Business, that’s easily defined – it’s other people’s money.
In addition to using the Basis of Payment as a method for shaping the cost behaviour of the seller it is also possible to use a “cost” performance measure as part of a Performance Based Contract (PBC). By using a “cost” performance measure it is possible to force the routine discussion of cost performance between buyer and seller as part of the overall performance management strategy.
In this discussion it is important to understand that while we may refer to “cost” this typically reflects the overall cost to the buyer (e.g. the total amount of money paid to the seller, usually called “price”) as opposed to the seller’s cost that does not typically include General and Administrative (G&A) overhead costs (e.g. those indirect overhead costs such as human resources, security and IT functions, etc.), profit associated with this activity or contingency / management reserve (e.g. an amount of money set aside by the seller to cover those unexpected costs). Figure 1 illustrates the difference between contract price and cost, and the various elements that make up contract price.

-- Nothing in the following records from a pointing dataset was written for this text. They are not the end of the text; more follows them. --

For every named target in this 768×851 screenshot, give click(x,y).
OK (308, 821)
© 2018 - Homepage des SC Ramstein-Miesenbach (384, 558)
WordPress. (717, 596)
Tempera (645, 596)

Typically these “cost” performance measures represent either the cost of the services / products delivered under the contract (e.g. $1,000,000 for the delivery of 1,000 flying hours per year for an aircraft) or that same services / products delivery cost per unit (e.g. $1,000 per flying hour).
Alternatively, rather than measuring the cost of the services / products delivered, the cost can reflect the “enterprise” Total Cost of Ownership (TCO) which can be defined as the total cost to deliver the capability regardless of organisation undertaking the activity. This includes costs associated with both operations and support including engineering, maintenance and logistics, training, etc. Importantly, if a TCO performance measure is going to be used, it is essential that it captures all costs regardless of organisation including any resources applied by the buyer (e.g. the cost associated with the buyer’s operations team). Similar to the “cost” performance measure, the “enterprise” TCO cost performance measure it can take two forms; TCO or TCO per unit.
Regardless of which type of cost performance measure used there are three key points that need to be considered as follows when designing a “cost” performance measure. Specifically, the performance measure must:
- not distract the seller from meeting its performance obligations under the contract (e.g. while cost may be important, so is the delivery of the contract performance);
- produce real and effective improvements to the support of the capability without detriment due to aggressive cost saving (e.g. at worst case, contain future contract cost without changing the contract performance levels); and
- provides sufficient incentive to the Contractor to achieve the cost outcome (e.g. link to a reward or remedy in the PBC such as increasing (or decreasing) contract duration).
Where “cost” performance measures form part of the performance measure hierarchy they are typically not related to any form of financial consequences, either positive or negative (e.g. a Key Performance Indicator (KPI) using our terminology). Instead, they form part of the Strategic Performance Measures (SPM) reflecting an “enterprise” focus on overall TCO for the capability.
In our experience, where a cost performance measure, especially an “enterprise” TCO performance measure, has been included as part of the overall performance management strategy we have observed better cost outcomes as the “enterprise” is forced to routinely discuss the topic of cost. The question really should be, can you afford not to include a cost performance measure?